My opinion? Well, I think I’ve been pretty public in our papers that database-independent approaches are the way to go for microbes. We then go back and classify OTUs using something like classify.otu. I think the requirements for their closed database should be even more stringent than they allow. For instance, they have a database of sequences that are 3% different. But for what region? We’ve shown in a PLoS Comp Biology paper how there are very different rates of evolution across the gene. So really, you’d need a region-specific database. Furthermore, in their “You must use…” comment, in light of this variation across the gene, comparing V2 to V4 is a fool’s errand. You just can’t do it at a meaningful level (e.g. sub-order?).

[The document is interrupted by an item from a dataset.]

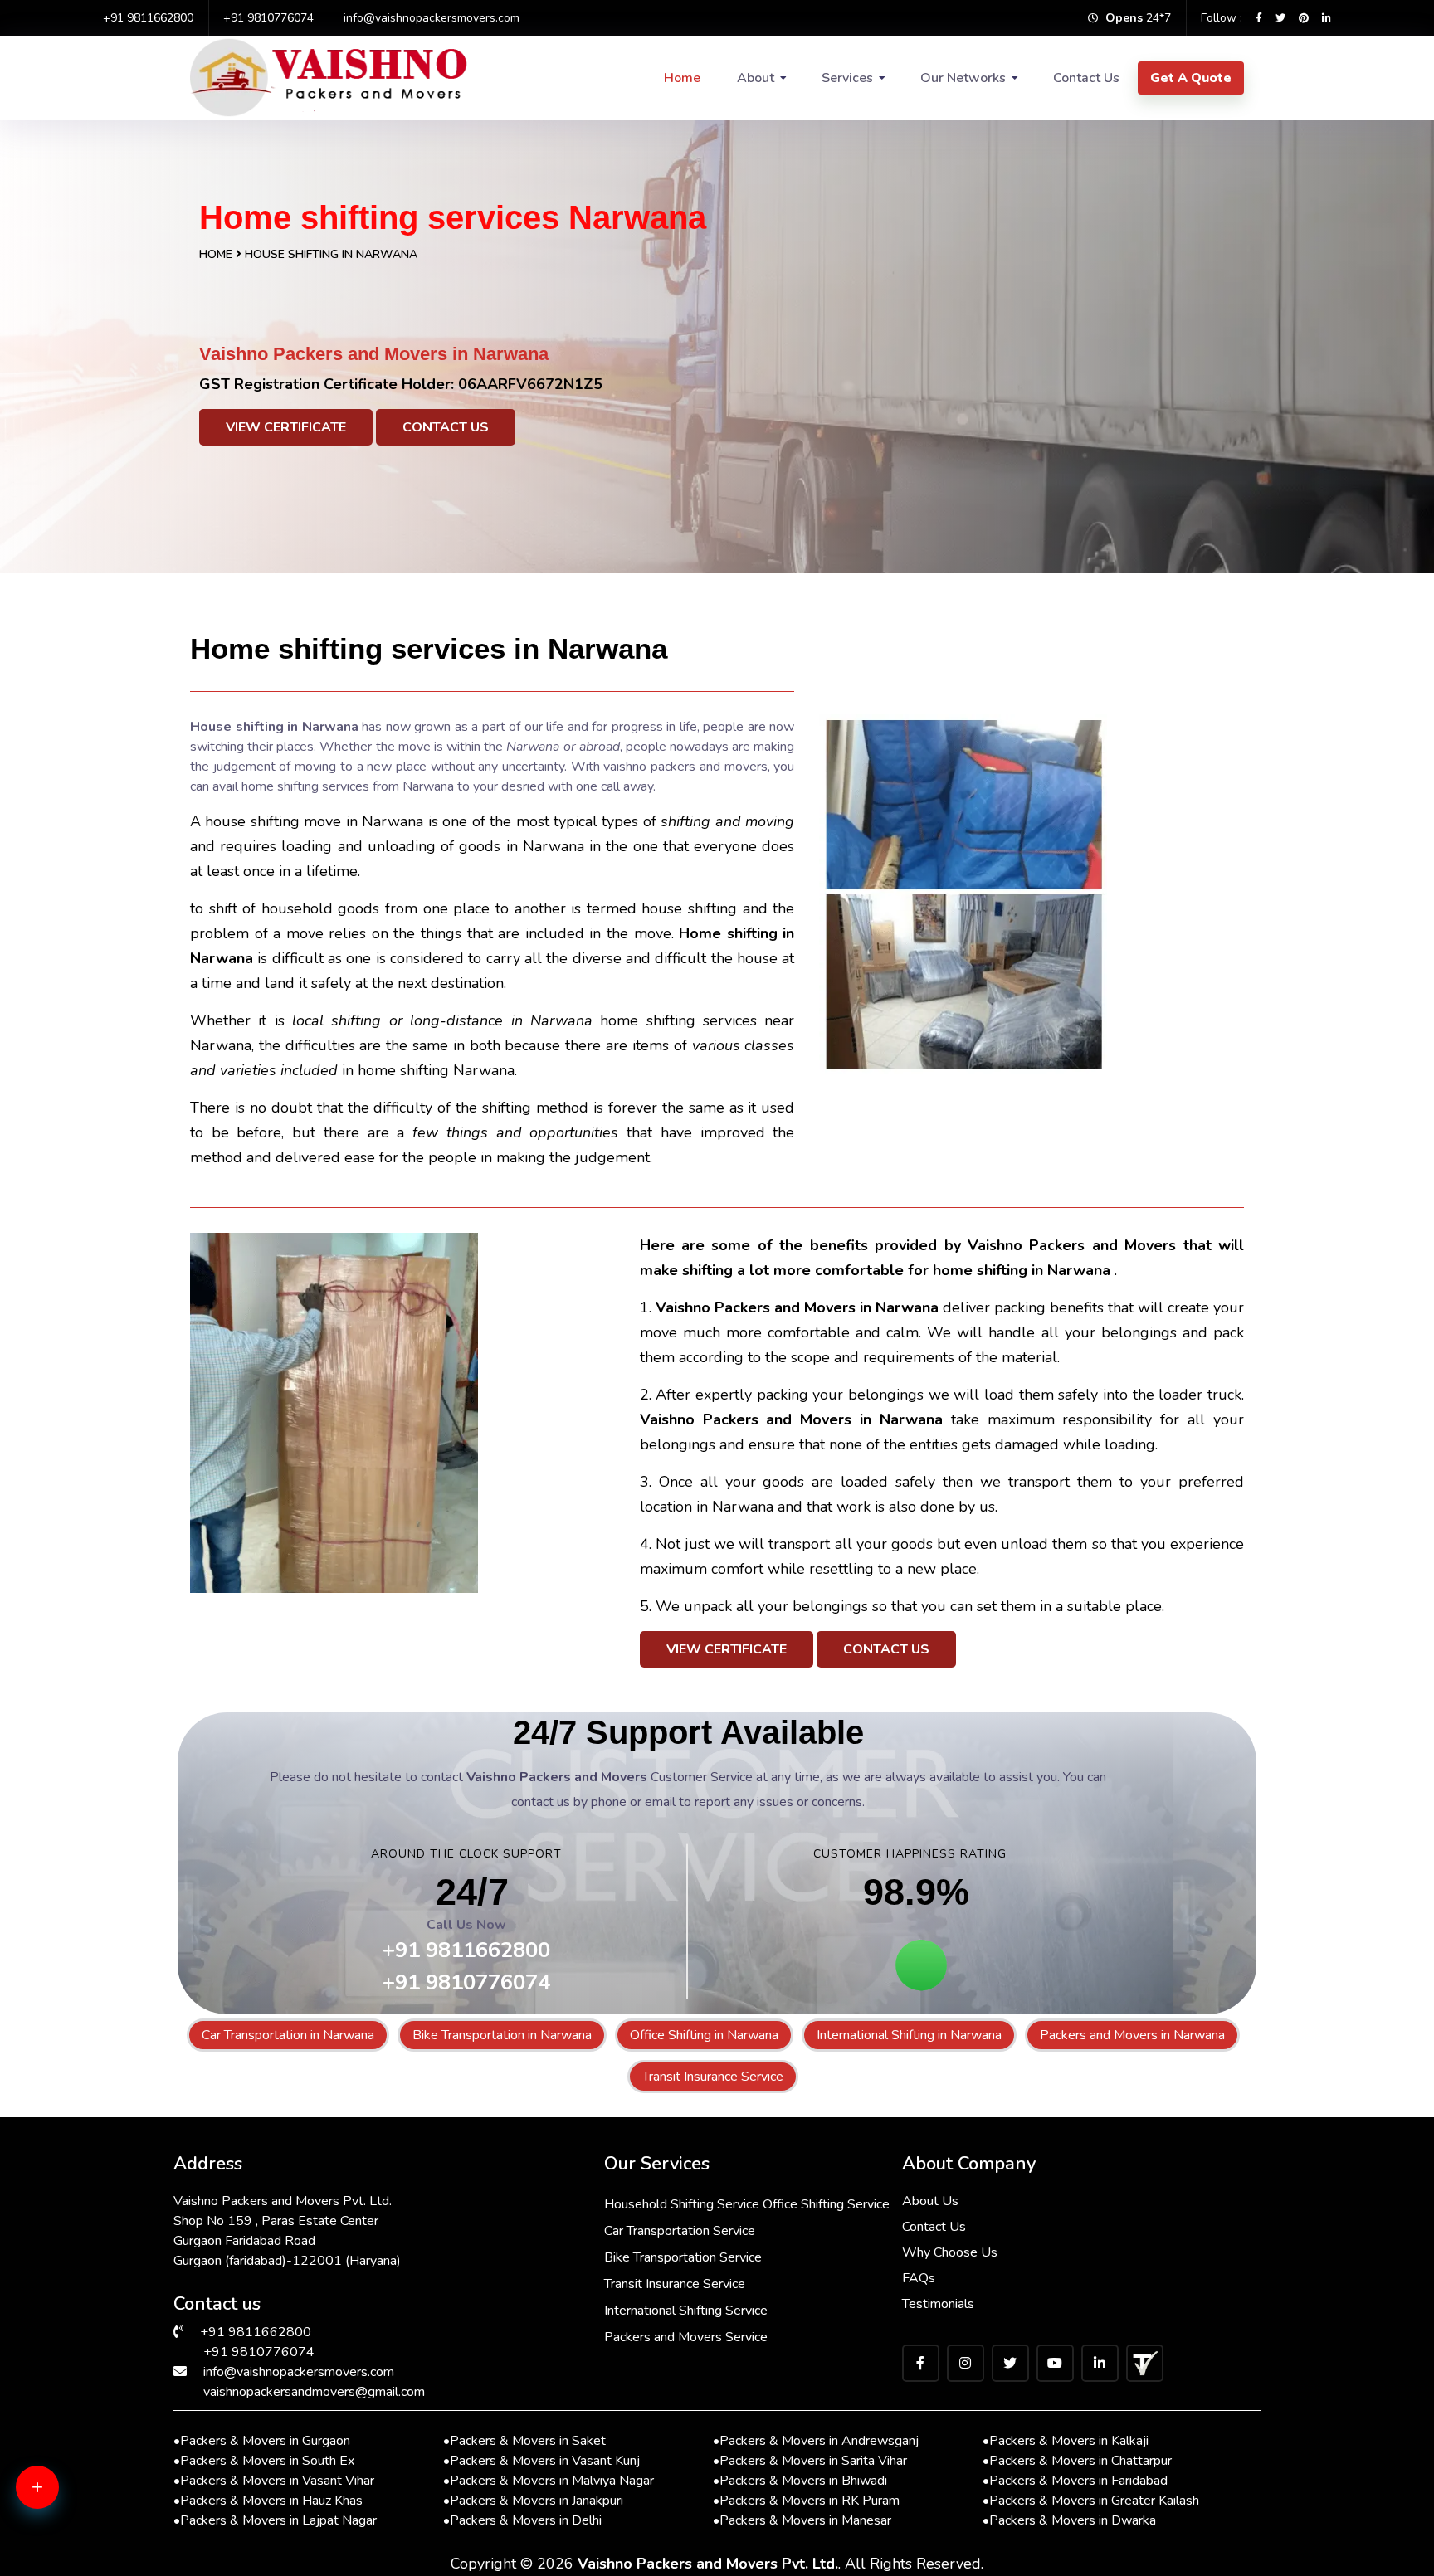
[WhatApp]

Our observation has been that if we get good data, these questionable heuristics are not needed. If you look at their papers, they’re trying to excuse away bad data or look at such a broad level that it isn’t really informative. As we showed in our Gut Microbes paper from last year, we do see that different OTUs within a genus behave differently. These are some of the reasons why we stick with OTU-based approaches and try to avoid the biases inherent in the database-centered approaches.


Pat, you’re the best. Thanks for the info.

Dear Shaun & Patrick,

sorry for bringing this topic up again after nine months. I came across it while googling, and I think that there’s one important point to add.

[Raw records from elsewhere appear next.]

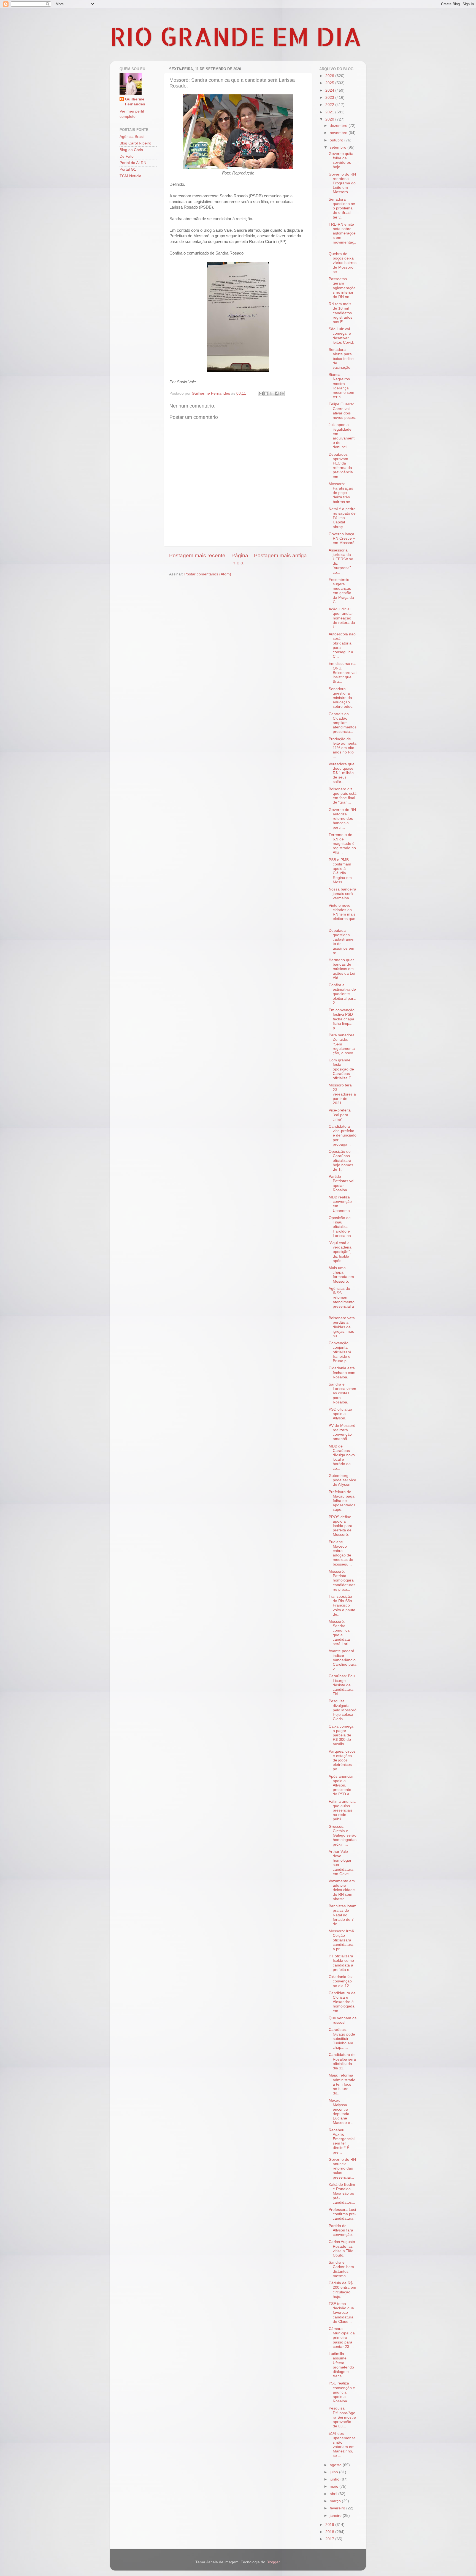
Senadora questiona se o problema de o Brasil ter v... (342, 208)
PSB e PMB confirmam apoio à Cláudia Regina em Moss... (340, 871)
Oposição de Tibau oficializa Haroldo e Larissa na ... (342, 1227)
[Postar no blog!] (266, 393)
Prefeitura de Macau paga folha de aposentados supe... (342, 1501)
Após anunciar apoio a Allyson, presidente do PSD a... (341, 1785)
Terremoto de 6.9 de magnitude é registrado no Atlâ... (342, 844)
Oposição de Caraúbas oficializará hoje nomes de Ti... (341, 1160)
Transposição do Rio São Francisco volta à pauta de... (342, 1605)
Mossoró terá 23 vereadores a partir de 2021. (342, 1094)
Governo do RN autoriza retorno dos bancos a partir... (342, 819)
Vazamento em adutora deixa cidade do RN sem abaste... (342, 1890)
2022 (330, 105)
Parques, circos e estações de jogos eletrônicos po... (342, 1760)
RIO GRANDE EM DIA (236, 36)
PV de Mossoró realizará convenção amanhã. (342, 1432)
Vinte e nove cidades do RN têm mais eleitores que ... (342, 914)
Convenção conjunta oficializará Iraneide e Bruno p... (340, 1352)
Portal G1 (128, 169)
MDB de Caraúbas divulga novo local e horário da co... (342, 1457)
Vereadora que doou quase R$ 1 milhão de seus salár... (342, 773)
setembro (338, 147)
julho (334, 2472)
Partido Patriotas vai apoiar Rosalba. (341, 1183)
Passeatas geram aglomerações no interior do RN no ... (342, 288)
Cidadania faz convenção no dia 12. (341, 1981)
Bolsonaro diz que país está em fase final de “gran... (342, 796)
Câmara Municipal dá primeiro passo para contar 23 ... (342, 2338)
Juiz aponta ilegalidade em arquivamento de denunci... (342, 436)
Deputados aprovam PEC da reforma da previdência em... (341, 465)
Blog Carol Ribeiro (135, 143)
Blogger (273, 2562)
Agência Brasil (132, 137)
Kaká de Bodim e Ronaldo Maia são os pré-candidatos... (342, 2193)
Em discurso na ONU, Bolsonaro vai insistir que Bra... (342, 673)
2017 (330, 2539)
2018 (330, 2532)
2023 (330, 97)
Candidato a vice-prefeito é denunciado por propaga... (342, 1135)
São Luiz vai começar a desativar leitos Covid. (341, 336)
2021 (330, 112)
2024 (330, 90)
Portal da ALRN (133, 163)
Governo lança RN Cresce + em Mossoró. (342, 538)
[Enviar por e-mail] (261, 393)
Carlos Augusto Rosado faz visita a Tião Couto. (342, 2248)
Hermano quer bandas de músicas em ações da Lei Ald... (342, 969)
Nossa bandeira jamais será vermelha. (342, 893)
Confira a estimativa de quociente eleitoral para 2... (342, 994)
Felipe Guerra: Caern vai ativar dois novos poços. (342, 411)
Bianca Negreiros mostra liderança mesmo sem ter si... (341, 386)
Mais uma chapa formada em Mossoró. (341, 1274)
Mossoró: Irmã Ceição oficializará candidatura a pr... (341, 1940)
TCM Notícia (130, 176)
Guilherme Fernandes (135, 101)
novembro (339, 133)
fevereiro (338, 2508)
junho (335, 2479)
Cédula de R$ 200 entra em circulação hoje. (342, 2290)
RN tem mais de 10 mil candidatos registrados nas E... (340, 313)
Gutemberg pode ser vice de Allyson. (342, 1480)
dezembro (339, 126)
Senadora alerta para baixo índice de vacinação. (341, 359)
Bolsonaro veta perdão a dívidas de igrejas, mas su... (342, 1327)
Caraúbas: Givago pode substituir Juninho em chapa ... (342, 2039)
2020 (330, 119)
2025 (330, 83)
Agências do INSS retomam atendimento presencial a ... (342, 1299)
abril (334, 2494)
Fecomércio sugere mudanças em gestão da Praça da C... (341, 591)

I fully agree with both your explanations, although I think that with a very good (!) reference OTU set, open-reference or closed-reference picking can be quite useful. However, I noted that Greengenes currently provides 97% uclust pre-clustering. This means: you get a set of heuristic reference OTUs, and a heuristic is used to map your reads against it.
Although I am sure that you (Shaun) have moved on in the meantime, I have a question out of pure curiosity: did you compare results (i.e., your biological findings) between the different pipelines? I mean, did you observe the same things for the reference-based pipeline and the mothur-de novo clustering pipeline?



Thanks Sebastian,

The other thing to add is that 97% similarity over what window? I would presume the full length gene. We’ve shown elsewhere (PLoS Comb Biol) that none of the subregions evolve at the same rate. So some species/genera may have identical 16S within your region even though they are 97% at the full length. The converse would also be true.

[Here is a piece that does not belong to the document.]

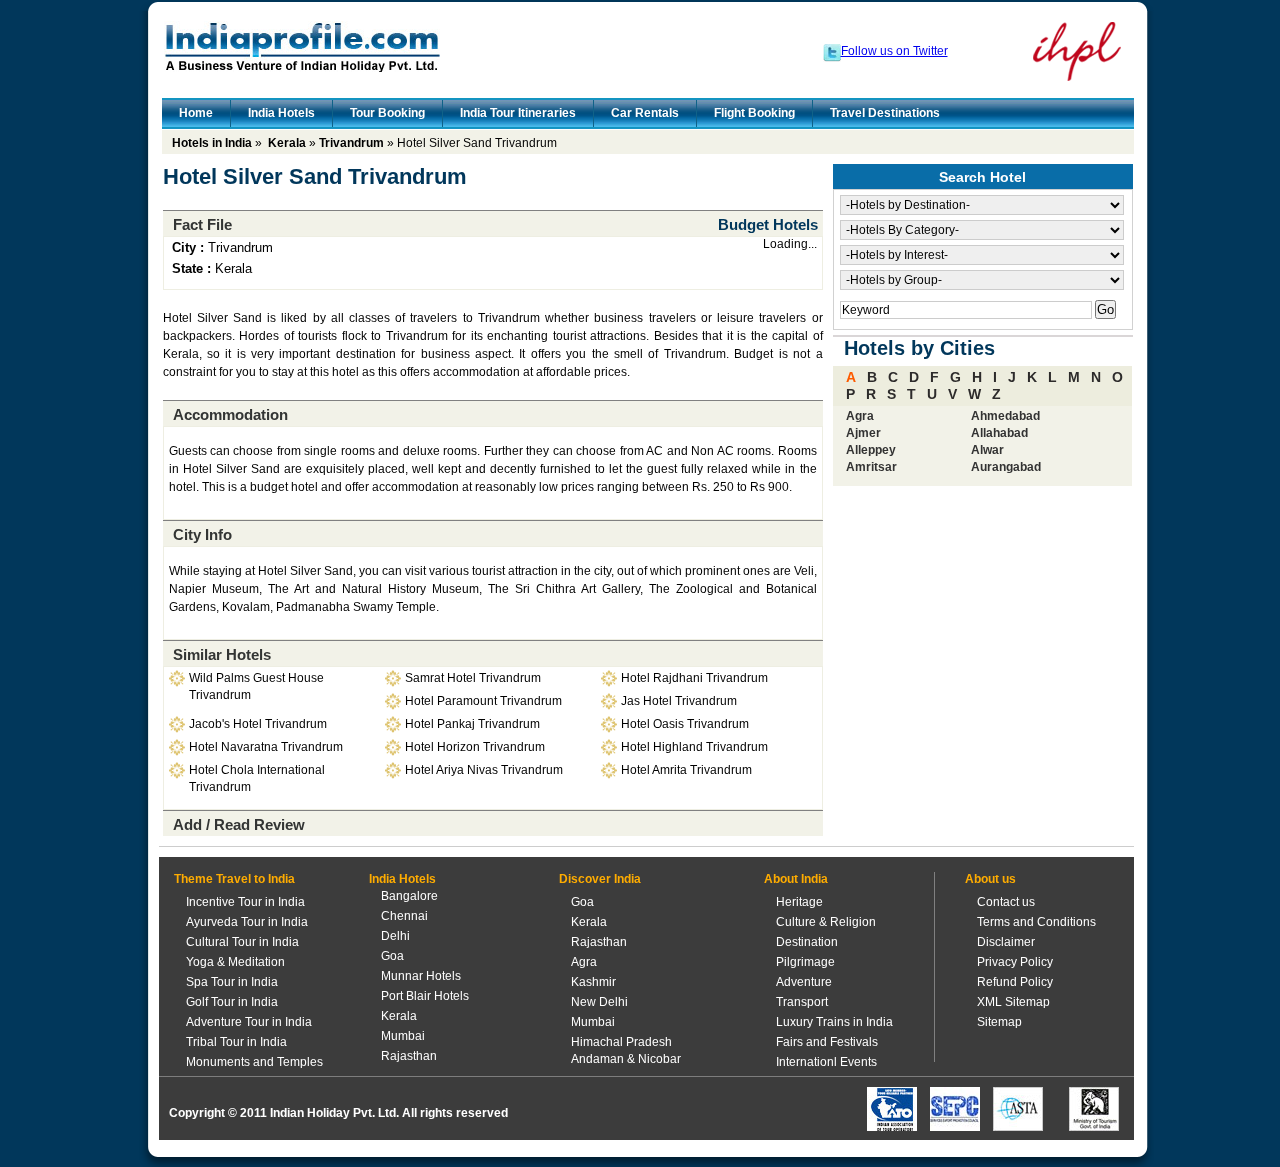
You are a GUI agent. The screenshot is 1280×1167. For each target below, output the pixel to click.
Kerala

Ultimately, I think this is a trick for dealing with crappy 100PE sequence data and it’s a shame that EMP sacrificed data quality for the amount of data.


Hey guys!

I’m just looking at this again! We got some new data back from the EMP, but are dealing with raw sequences from a HiSeq this time, hence me checking back on the forums.

Sab, I never did compare results, but now that you have asked, I will have a look. This will have to be done anyway, because another group with us have already written a manuscript with the EMP analysis of the first sequences, while this time I am analysing the sequences (a second round) with mothur - obviously they want some consistencies in their experiments.